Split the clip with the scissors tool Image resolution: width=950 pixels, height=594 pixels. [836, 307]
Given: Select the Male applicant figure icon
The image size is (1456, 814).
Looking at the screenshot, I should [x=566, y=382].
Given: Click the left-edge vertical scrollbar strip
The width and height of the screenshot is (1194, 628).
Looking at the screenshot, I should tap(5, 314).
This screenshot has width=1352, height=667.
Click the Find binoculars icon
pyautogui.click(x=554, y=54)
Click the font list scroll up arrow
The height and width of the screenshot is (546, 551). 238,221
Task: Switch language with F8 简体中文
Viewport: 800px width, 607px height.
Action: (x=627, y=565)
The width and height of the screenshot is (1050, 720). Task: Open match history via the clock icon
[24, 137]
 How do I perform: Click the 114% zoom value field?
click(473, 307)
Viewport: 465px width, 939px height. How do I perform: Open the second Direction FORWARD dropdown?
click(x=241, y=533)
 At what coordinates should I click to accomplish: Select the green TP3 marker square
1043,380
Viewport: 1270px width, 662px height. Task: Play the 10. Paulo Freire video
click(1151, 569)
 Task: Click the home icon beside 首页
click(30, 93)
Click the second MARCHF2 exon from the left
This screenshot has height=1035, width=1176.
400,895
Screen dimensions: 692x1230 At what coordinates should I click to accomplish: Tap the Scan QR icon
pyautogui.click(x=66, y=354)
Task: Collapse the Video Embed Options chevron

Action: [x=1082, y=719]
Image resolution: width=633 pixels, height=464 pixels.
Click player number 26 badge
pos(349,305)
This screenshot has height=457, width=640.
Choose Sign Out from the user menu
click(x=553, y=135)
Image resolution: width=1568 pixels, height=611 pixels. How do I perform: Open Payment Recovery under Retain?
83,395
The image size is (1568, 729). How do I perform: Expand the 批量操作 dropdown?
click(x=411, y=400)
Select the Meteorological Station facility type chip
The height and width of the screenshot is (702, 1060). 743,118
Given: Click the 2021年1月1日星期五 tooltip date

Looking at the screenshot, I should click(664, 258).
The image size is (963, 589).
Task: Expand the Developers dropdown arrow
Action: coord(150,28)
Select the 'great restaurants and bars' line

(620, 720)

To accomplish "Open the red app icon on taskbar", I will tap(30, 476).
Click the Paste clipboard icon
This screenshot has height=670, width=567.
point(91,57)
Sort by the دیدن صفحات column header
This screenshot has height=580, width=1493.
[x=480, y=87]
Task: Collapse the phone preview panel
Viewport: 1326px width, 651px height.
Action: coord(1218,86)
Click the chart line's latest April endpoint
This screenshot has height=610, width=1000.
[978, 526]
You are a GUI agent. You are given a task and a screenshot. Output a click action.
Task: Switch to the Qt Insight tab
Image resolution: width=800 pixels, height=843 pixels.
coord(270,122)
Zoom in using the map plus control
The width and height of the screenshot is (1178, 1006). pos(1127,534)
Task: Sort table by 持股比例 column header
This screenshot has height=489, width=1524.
--
▶ Try it
Would you output the entire listing exactly as written?

▶ Output below
Split the clip with the scissors tool Image resolution: width=950 pixels, height=594 pixels. [836, 307]
Given: Select the Male applicant figure icon
The image size is (1456, 814).
Looking at the screenshot, I should [x=566, y=382].
Given: Click the left-edge vertical scrollbar strip
The width and height of the screenshot is (1194, 628).
Looking at the screenshot, I should tap(5, 314).
This screenshot has width=1352, height=667.
Click the Find binoculars icon
pyautogui.click(x=554, y=54)
Click the font list scroll up arrow
The height and width of the screenshot is (546, 551). 238,221
Task: Switch language with F8 简体中文
Viewport: 800px width, 607px height.
Action: (x=627, y=565)
The width and height of the screenshot is (1050, 720). Task: Open match history via the clock icon
[24, 137]
 How do I perform: Click the 114% zoom value field?
click(473, 307)
Viewport: 465px width, 939px height. How do I perform: Open the second Direction FORWARD dropdown?
click(x=241, y=533)
 At what coordinates should I click to accomplish: Select the green TP3 marker square
1043,380
Viewport: 1270px width, 662px height. Task: Play the 10. Paulo Freire video
click(1151, 569)
 Task: Click the home icon beside 首页
click(30, 93)
Click the second MARCHF2 exon from the left
This screenshot has height=1035, width=1176.
400,895
Screen dimensions: 692x1230 At what coordinates should I click to accomplish: Tap the Scan QR icon
pyautogui.click(x=66, y=354)
Task: Collapse the Video Embed Options chevron

Action: [x=1082, y=719]
Image resolution: width=633 pixels, height=464 pixels.
Click player number 26 badge
pos(349,305)
This screenshot has height=457, width=640.
Choose Sign Out from the user menu
click(x=553, y=135)
Image resolution: width=1568 pixels, height=611 pixels. How do I perform: Open Payment Recovery under Retain?
83,395
The image size is (1568, 729). How do I perform: Expand the 批量操作 dropdown?
click(x=411, y=400)
Select the Meteorological Station facility type chip
The height and width of the screenshot is (702, 1060). 743,118
Given: Click the 2021年1月1日星期五 tooltip date

Looking at the screenshot, I should click(664, 258).
The image size is (963, 589).
Task: Expand the Developers dropdown arrow
Action: coord(150,28)
Select the 'great restaurants and bars' line

(620, 720)

To accomplish "Open the red app icon on taskbar", I will tap(30, 476).
Click the Paste clipboard icon
This screenshot has height=670, width=567.
point(91,57)
Sort by the دیدن صفحات column header
This screenshot has height=580, width=1493.
[x=480, y=87]
Task: Collapse the phone preview panel
Viewport: 1326px width, 651px height.
Action: coord(1218,86)
Click the chart line's latest April endpoint
This screenshot has height=610, width=1000.
[978, 526]
You are a GUI agent. You are given a task and a screenshot. Output a click action.
Task: Switch to the Qt Insight tab
Image resolution: width=800 pixels, height=843 pixels.
coord(270,122)
Zoom in using the map plus control
The width and height of the screenshot is (1178, 1006). pos(1127,534)
Task: Sort table by 持股比例 column header
This screenshot has height=489, width=1524.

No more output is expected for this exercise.